Dans la présente étude, le suivi des patients permet de mesurer des effets bénéfiques en ce qui concerne l’amélioration des symptômes du côlon irritable jusqu’à cinq ans après la thérapie par l’hypnose. Les scores d’anxiété et de dépression ainsi que ceux mesurant la qualité de vie, bien que s’étant détériorés avec le temps, sont encore, pour la plupart de ces scores, à un meilleur niveau que celui d’avant la thérapie. De plus, fait intéressant, même chez les non-répondeurs à l’hypnothérapie, le traitement a tout de même contribué à diminuer l’usage de médicaments et le nombre de visites médicales.
La faiblesse de cette étude est de ne pas avoir de groupe témoin ni aucune comparaison par rapport aux soins standard. Cependant, un effet placebo semble peu probable sur une période si prolongée. De plus, par l’analyse des résultats distinguant les bons répondeurs des mauvais répondeurs à l’hypnose, les sujets classés « mauvais répondeurs » n’ont montré aucune amélioration des symptômes au fil du temps. Cela rend improbable le fait que l’amélioration des symptômes dans le groupe « bons répondeurs » soit en rapport avec l’évolution naturelle de la maladie. D’autre part, même s’il y a eu une co-intervention chez 10 % des répondeurs à l’hypnothérapie, on ne peut pas attribuer non plus l’amélioration des symptômes à cette co-intervention. 
Dans le contexte de douleur fonctionnelle du côlon irritable, les objectifs sont d’optimiser le traitement de la douleur. Certaines interventions non pharmacologiques, comme l’hypnose, dont les effets peuvent être visualisés par l’imagerie cérébrale, pourraient stimuler les mécanismes internes d’inhibition de la douleur. Actuellement, très peu de thérapeutes sont formés spécifiquement pour les patients atteints du syndrome du côlon irritable et il est difficile de suggérer aux patients de prendre les pages jaunes et de chercher un hypnothérapeute « au hasard » ! 
L’hypnothérapie est un traitement prometteur dans le syndrome du côlon irritable.

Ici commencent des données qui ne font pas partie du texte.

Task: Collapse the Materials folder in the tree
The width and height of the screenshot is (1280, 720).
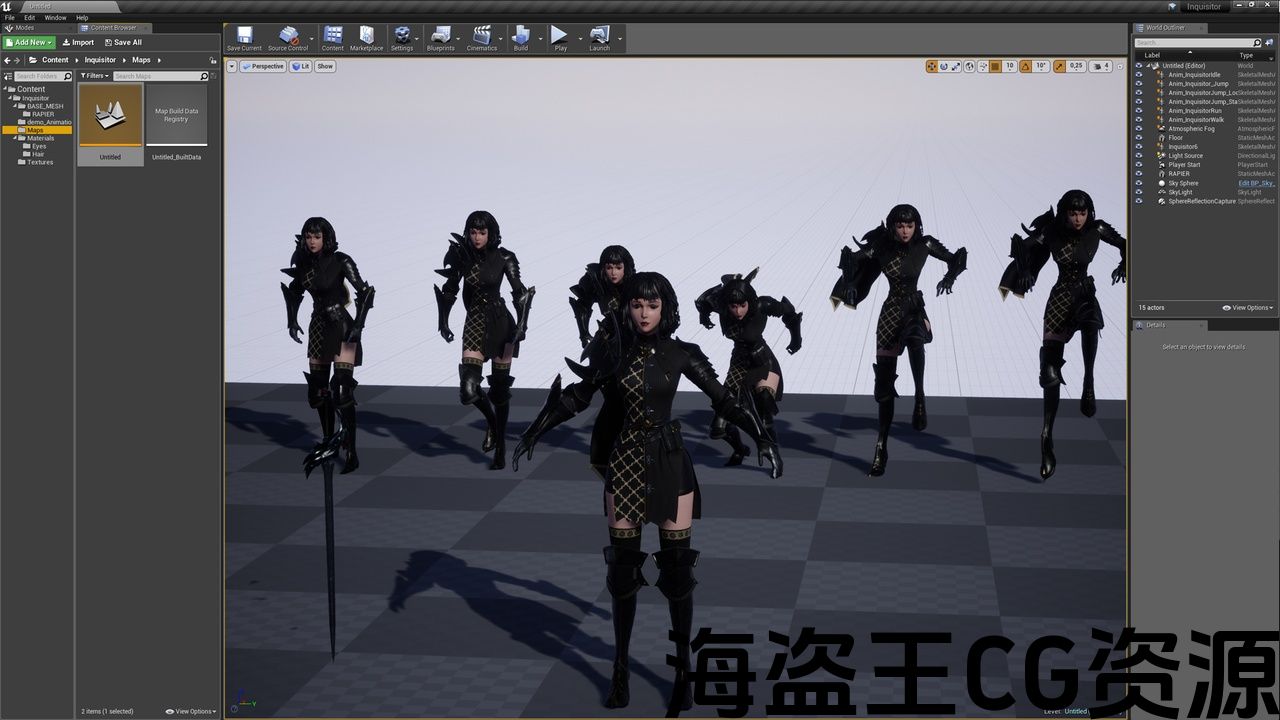Action: [x=15, y=138]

Des essais cliniques randomisés sont nécessaires pour évaluer son rôle particulier et comparatif par rapport ou en association avec les traitements standard du syndrome du côlon irritable.


Références
1. Whorwell PJ, Prior A, Faragher EB.
Controlled trial of hypnotherapy in the treatment of severe refractory irritable-bowel syndrome.
Lancet, déc. 1984 ; 2(8414) : 1232-4.
2. Boyce PM, Talley NJ, Balaam B, Koloski NA, Truman G.
A randomized controlled trial of cognitive behavior therapy, relaxation training and routine clinical care for the irritable bowel syndrome.
Am J Gastroenterol, oct 2003 ; 98(10) : 2209-18.
3. Gonsalkorale WM, Houghton LA, Whorwell PJ.
Hypnotherapy in irritable bowel syndrome : A large-scale audit of a clinical service with examination of factors influencing responsiveness.
Am J Gastroenterol, avril 2002 ; 97(4) : 954-61.